## [Text passage]
+++

Growth

One of my favorite blogs on leadership is written by a guy named Jamie Munson: jamiemunson.com. A few weeks back he posted a couple of blogs on stunting vs. cultivating growth. He put forward some really valuable insights. Here are 7 signs of each, with his commentary included:

7 Ways We Stunt Our Growth[1]

1. Decisions are made out of fear.

  • Fear of mistakes and failure make you sheltered and disengaged, unable to take      necessary risks. Fear of shifting identity or a change in position or status threatens your comfort and security. Fear of offending or losing people cripples you, because you place your whole value in what others think of you.

2. Steroid techniques are used to manufacture growth.

  • Truth and personal maturity are discarded for the sake of personal or organizational gain. Numerical growth is manufactured with tricks and gimmicks. People begin acting out of desperation rather than what’s best in the long run.

3. There are no genuine apologies made for mistakes.

  • Error, fault, and oversight are not humbly acknowledged. Cover-ups and “blissful”      ignorance are common, and even expected. Excuse-making and blame-shifting are the norm.

4. There is no pruning or cutting back.

  • New ideas are piled on top of old ones, adding a confusing mess of layered vision. Initiatives are added, but none are taken away. Hard but much-needed decisions to cut out ineffective strategies are avoided.

+++

Records of locating words and elements:
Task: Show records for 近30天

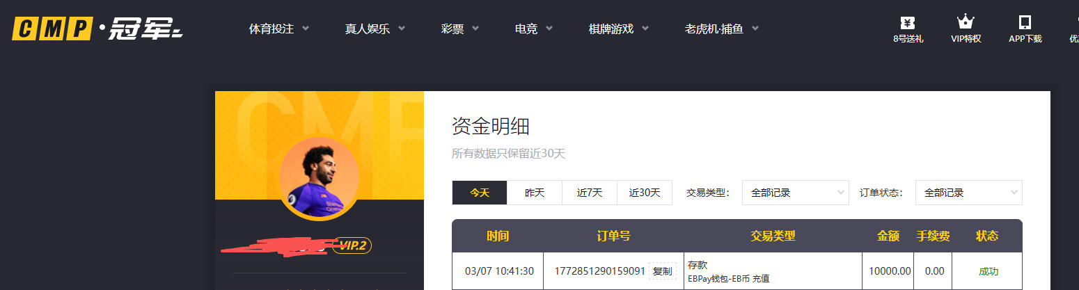Action: 644,193
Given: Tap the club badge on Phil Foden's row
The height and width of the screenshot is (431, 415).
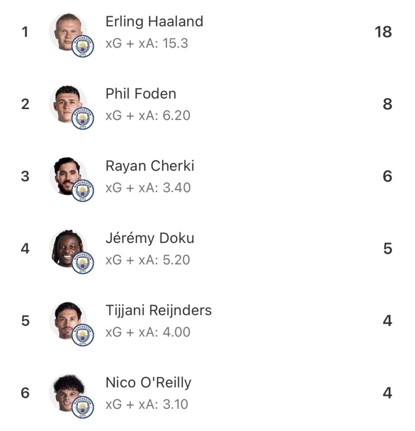Looking at the screenshot, I should click(82, 118).
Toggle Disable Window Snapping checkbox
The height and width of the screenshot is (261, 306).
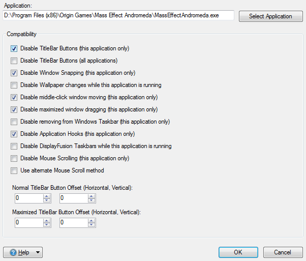[14, 73]
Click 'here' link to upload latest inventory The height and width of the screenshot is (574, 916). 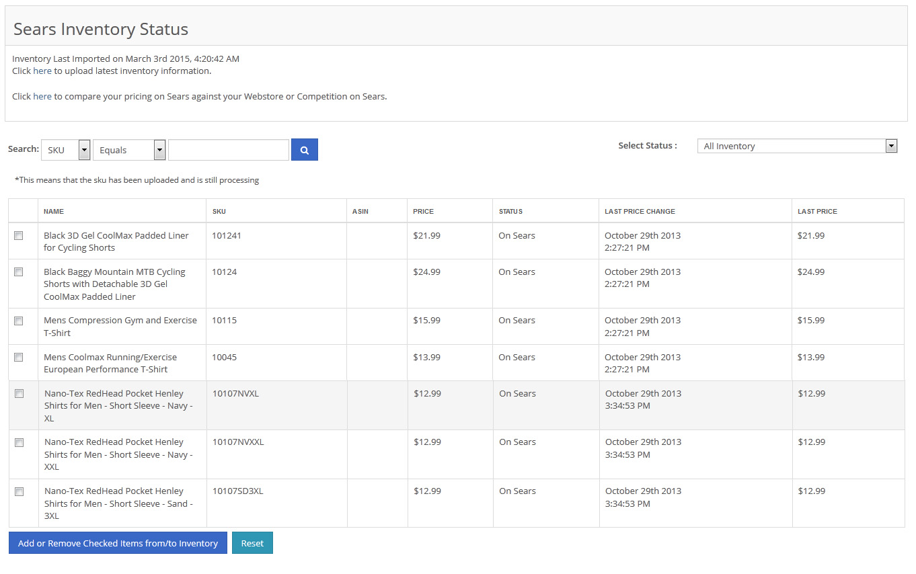(42, 71)
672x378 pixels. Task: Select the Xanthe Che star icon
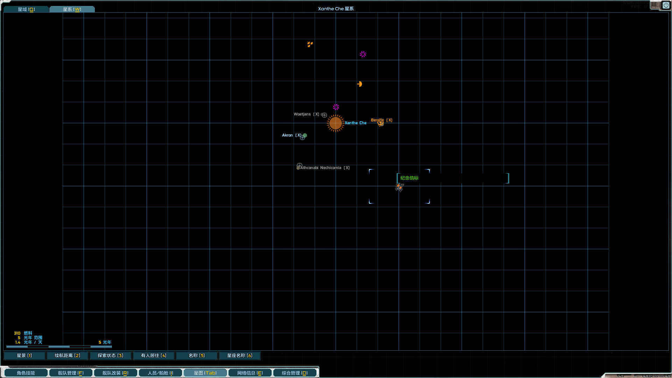click(335, 123)
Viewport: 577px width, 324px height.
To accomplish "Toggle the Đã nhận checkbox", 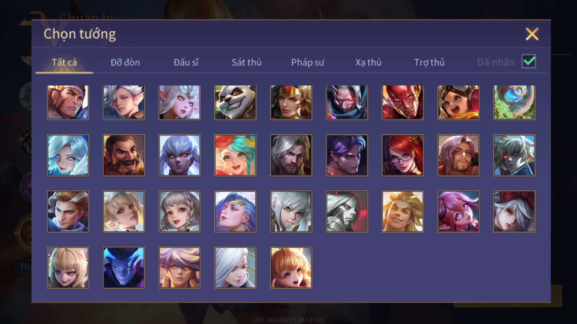I will click(529, 61).
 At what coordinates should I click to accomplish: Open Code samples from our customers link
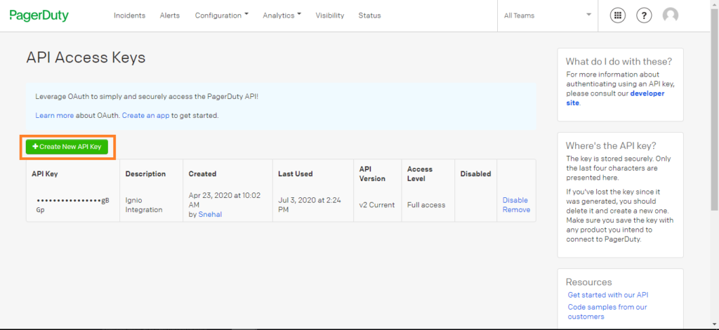(607, 311)
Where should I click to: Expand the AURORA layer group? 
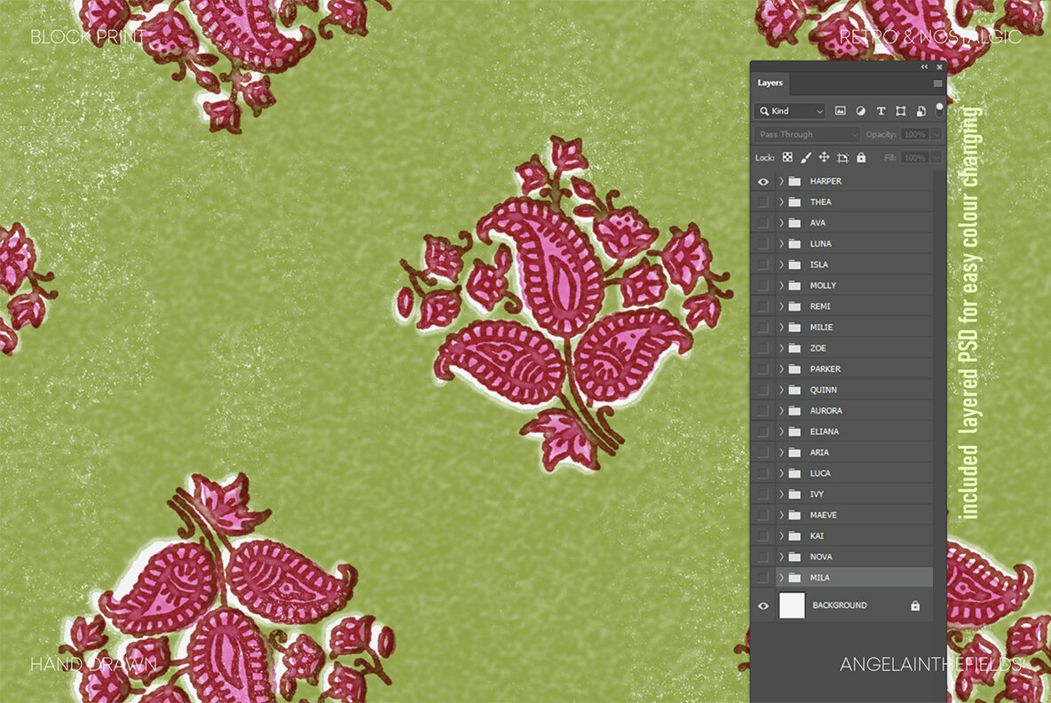[780, 410]
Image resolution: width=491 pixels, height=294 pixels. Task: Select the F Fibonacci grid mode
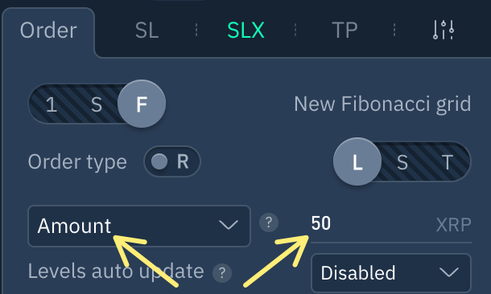142,104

+++

## [Challenges]
1. Reproduce word for word everything in the passage on stunting growth from "One of my favorite" down to "out of fear.".
2. List every numbered sign of stunted growth that the passage on stunting growth gives.
3. Decide whether each statement agrees with the passage on stunting growth. Answer yes or no for each, and quote the words from the passage that settle it.
(a) The blog mentioned in the passage can be found at jamiemunson.com.
(b) Under the fourth sign, old initiatives are regularly removed as new ones are added.
(c) Under the second sign, numerical growth is produced through tricks and gimmicks.

## [Responses for each task]
1.
One of my favorite blogs on leadership is written by a guy named Jamie Munson: jamiemunson.com. A few weeks back he posted a couple of blogs on stunting vs. cultivating growth. He put forward some really valuable insights. Here are 7 signs of each, with his commentary included:

7 Ways We Stunt Our Growth[1]

1. Decisions are made out of fear.

2.
1. Decisions are made out of fear.
2. Steroid techniques are used to manufacture growth.
3. There are no genuine apologies made for mistakes.
4. There is no pruning or cutting back.

3.
(a) Yes: "written by a guy named Jamie Munson: jamiemunson.com"
(b) No: "Initiatives are added, but none are taken away."
(c) Yes: "Numerical growth is manufactured with tricks and gimmicks."